いよいよ来る日本ダービー!ダノンキングリーとのコンビで挑む戸崎騎手に応援メッセージをお待ちしております。締め切りは5月23日(木)まで。沢山のメールをお待ちしております!keita_tosaki@keibalab.jpまで[お名前またはペンネーム]をお書き添えの上、メールでご連絡ください。
(聞き手:競馬ラボ・小野田)
※次回は5月24日(金)に更新予定です!
プロフィール
戸崎 圭太 - Keita Tosaki
1980年7月8日生まれ、栃木県出身。99年に大井競馬の香取和孝厩舎所属としてデビュー。初騎乗、初勝利を飾るなど若手時代から存在感を放っていたが、本格的に頭角を現したのは08年で306勝をマークし、初めて地方全国リーディング獲得した頃から。次第に中央競馬でのスポット参戦も増えていった。

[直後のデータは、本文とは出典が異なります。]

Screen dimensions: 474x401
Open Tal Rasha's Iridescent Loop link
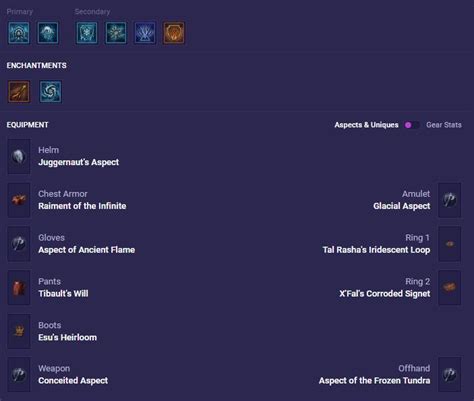click(x=376, y=250)
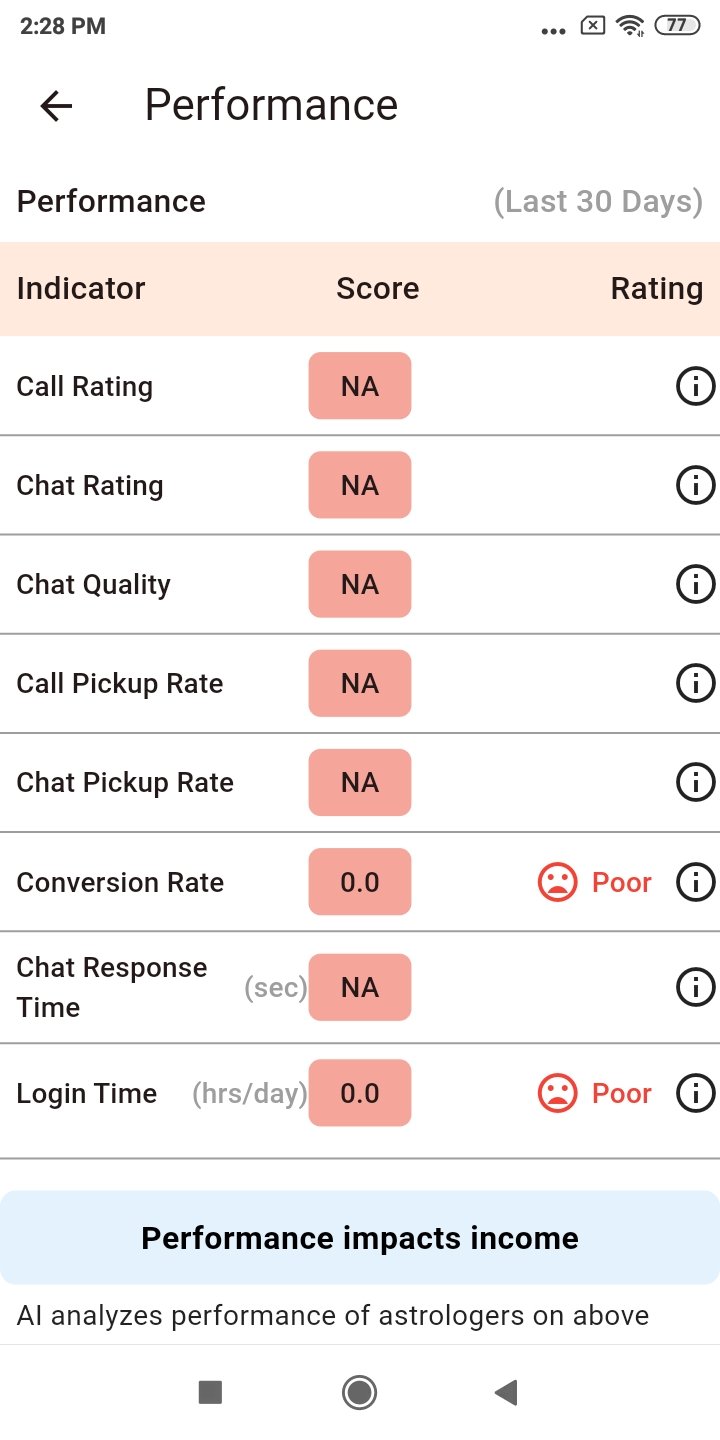
Task: Tap the back arrow beside Performance title
Action: [x=56, y=106]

11年には地方競馬在籍の身ながらも、安田記念を制して初のJRAG1勝ち。その名を全国に知らしめると、中央移籍の意向を表明し、JRA騎手試験を2度目の受験。自身3度目の挑戦で晴れて合格し、13年3月から中央入りを果たした。移籍2年目はジェンティルドンナで有馬記念を制す劇的な幕引きで初の中央リーディング(146勝)を獲得。16年も開催最終週までにもつれた争いを制し、3年連続のJRAリーディングに。史上初となる制裁点ゼロでのリーディングだった。19年にはJRA通算1000勝を達成し、NARとのダブル1000勝は史上4人目の快挙を挙げた。プライベートでは2022年より剣道道場・川崎真道館道場の総代表を務めている。